The traditional way to learn to ride a bike is to start with a small bike with stabilsers on it. It worked for us, so why wouldn't it work for our children?
It Was Good Enough For Me
Well there are a lot of things that worked for our generation that turned out not to be such a good idea, like strapping your baby into a carry cot on the back seat instead of carseat, or eating turkey twizzlers every day after school, so perhaps a different method for learning to ride would work better.

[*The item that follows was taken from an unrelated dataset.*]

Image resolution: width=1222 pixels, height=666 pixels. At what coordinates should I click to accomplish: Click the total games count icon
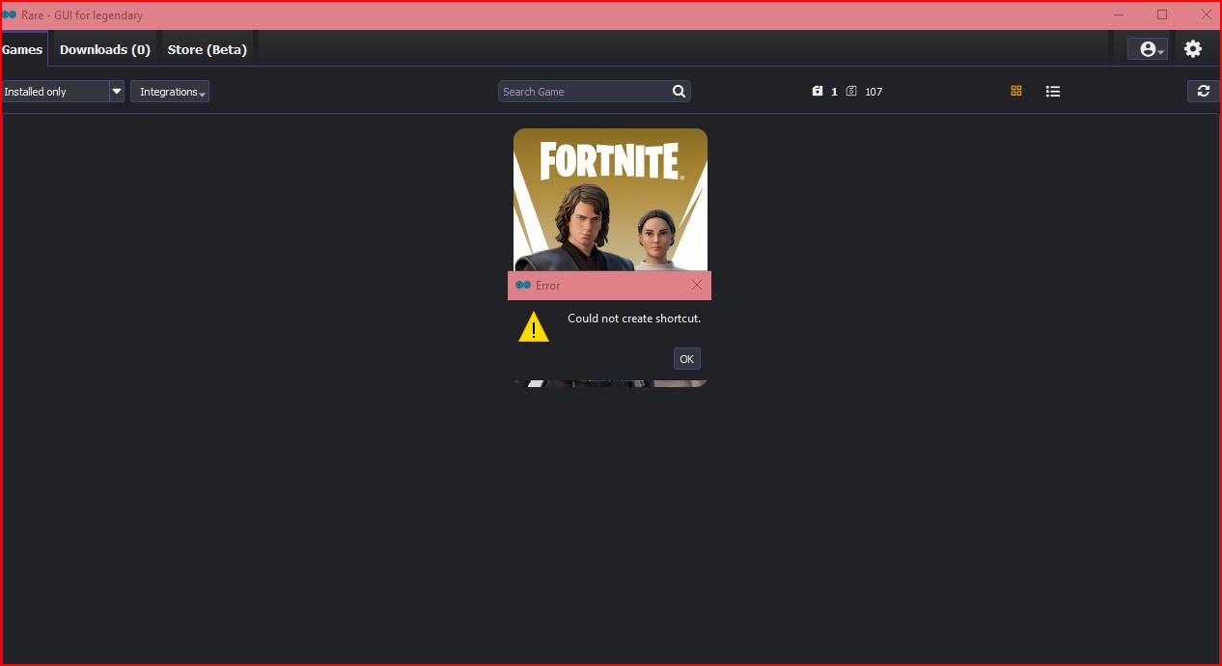[x=850, y=91]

Stabilisers Do Not Teach Cycling
Stabilisers give children the opportunity to learn how to pedal, and that's about all. Everything else when riding a bike will be totally different once the stabilisers are removed: * The bike will move faster; * You need to use your core muscles to balance the bike; * You need to lean when steering; * The bike falls on you when you stop, if you forget to put your foot down.
Stabilisers Are Not Fun
Besides from the fact that training wheels aren't the best educational tool, they also suck the fun out of riding a bike: * They make you go really slow; * Whenever you come up to uneven ground the bike rocks scarily from side to side; * You can get beached with the stabilisers on the ground but the back wheel slightly off it, spinning around with no traction. All these interruptions to the fun of riding could put your child off cycling altogether.
Balance Bikes Give Freedom
Using a balance bike is comparable to riding a scooter. There's no learning to be done, or instructions needed: children sit on the seat and instinctively swing their legs to scoot along the floor, while using their body to balance the bike. Balance bikes glide over bumps in the road, and never need a push from mum or dad to gather momentum. Compare this effortless freedom to the stop-start ride offered by training wheels and you can see why more and more parents are turning to balance bikes for their child's first set of wheels.
Balance bikes offer young kids the opportunity to move at the same pace as the adults and older children, which is great for enjoying a family bike ride, or speeding up an on-foot commute to school.
Besides balance bikes being more fun, many have a built in safety feature for young children. When riding a regular bike fixed with training wheels, it is possible to turn the handlebar too sharply and wither come to an abrupt stop, or topple the bike over. Many training bikes are built without this full range of movement in the handlebars, so you can turn it enough to change direction, but can't swivel the bars back on themselves and crash. This is great for when young children are learning to ride, but remember when you upgrade to a regular bike, your child will need to familiarise themselves with the new range of movement in the steering.